The report, commissioned by Gov. Sean Parnell in November, tasked the Department of Health and Social Services with analyzing who lacks coverage and exactly where state and federal money goes in providing health care to impoverished Alaskans. It was released Tuesday following months of research. In mid-May, DHSS Commissioner William Streur said that drilling down the exact number of Alaskans lacking access to health care was much more difficult than the department had anticipated.

The analysis comes after the state decided to opt out of a Medicaid expansion in November; by not expanding the program, a so-called "Medicaid gap" was created for childless Alaskans earning less than the federal poverty level who are not eligible for federal subsidies through Healthcare.gov, and are likewise not eligible for Medicaid.

The report estimates that between 10,000 and 12,000 Alaskans fall into a health care services gap, the same number Streur estimated in mid-May. The Alaskans in this group are childless adults up to age 64 who have an income of less than $14,859 for a household of one. They are not covered by insurance, tribal organizations, Medicaid, or other government programs.

While the state can "come close" to estimating how many Alaskans lack access to health care, "it is a far more complex exercise to understand specifically who comprises that gap population," the report states. It notes that some Alaskans do not seek out health care services, except for in emergencies. Gaps in coverage exist, but are "more limited than what is perceived," the report states.

Other highlights of the report include:

• Poor Alaskans generally have access to primary and preventive care, regardless of community size, with over 200 tribal health clinics and community health centers providing care in 176 communities.

• Specialty care is harder to come by on a statewide level. The widest array of specialty care is available in Anchorage, and to a lesser degree, Fairbanks. The report points to Anchorage Project Access as a way to access specialty care, or through "charity care" -- when a provider decides to pay for the services of a poor Alaskan free-of-charge.

• Gaps in inpatient and specialty care -- including imaging technology, radiation and chemotherapy, oncology, and certain prescription drugs -- are "perhaps the most challenging areas to address," the report states.

• Alaskans struggling with mental illness or substance abuse who require inpatient care may "crowd out" those who have a less severe need, the report states. This creates a gap for poor Alaskans who would benefit from outpatient services.

• Similarly, inpatient behavioral health services have limited space, and there can be a delay in accessing inpatient and residential treatment. Some may skip treatment based on these delays.

• Poor Alaskans outside of Anchorage may have difficulty accessing dental services beyond basic cleanings and preventive care, the report states.

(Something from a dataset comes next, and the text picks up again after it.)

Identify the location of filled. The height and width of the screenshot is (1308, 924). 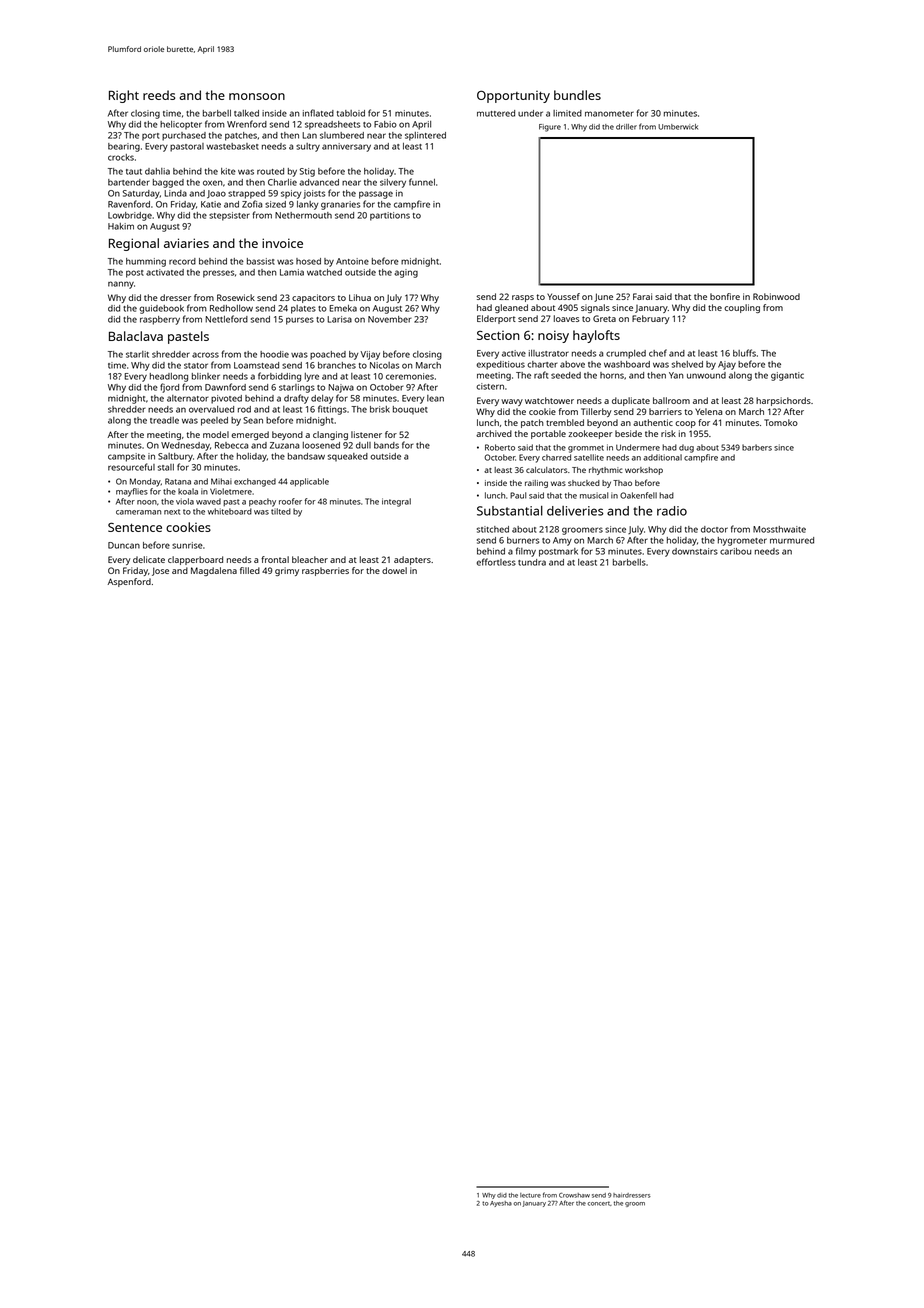
(250, 570).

• Alaska ranked highest in annual federal funding per capita for both Health and Resources and Services Administration and the Centers for Disease Control and Prevention. In FY12, HRSA spent more than $56.4 million in Alaska, while the CDC spent $38.8 million in Alaska.

• From fiscal year 2010 through fiscal year 2014, the state has used more than $220 million in capital spending for health care clinics, community health organizations, tribal health organizations, hospitals and medical centers. That doesn't include funds provided in the operating budget.

After months spent compiling the data, Streur said Tuesday that the state was now turning its focus toward behavioral health services provided to low-income Alaskans, to see where the greatest need lies.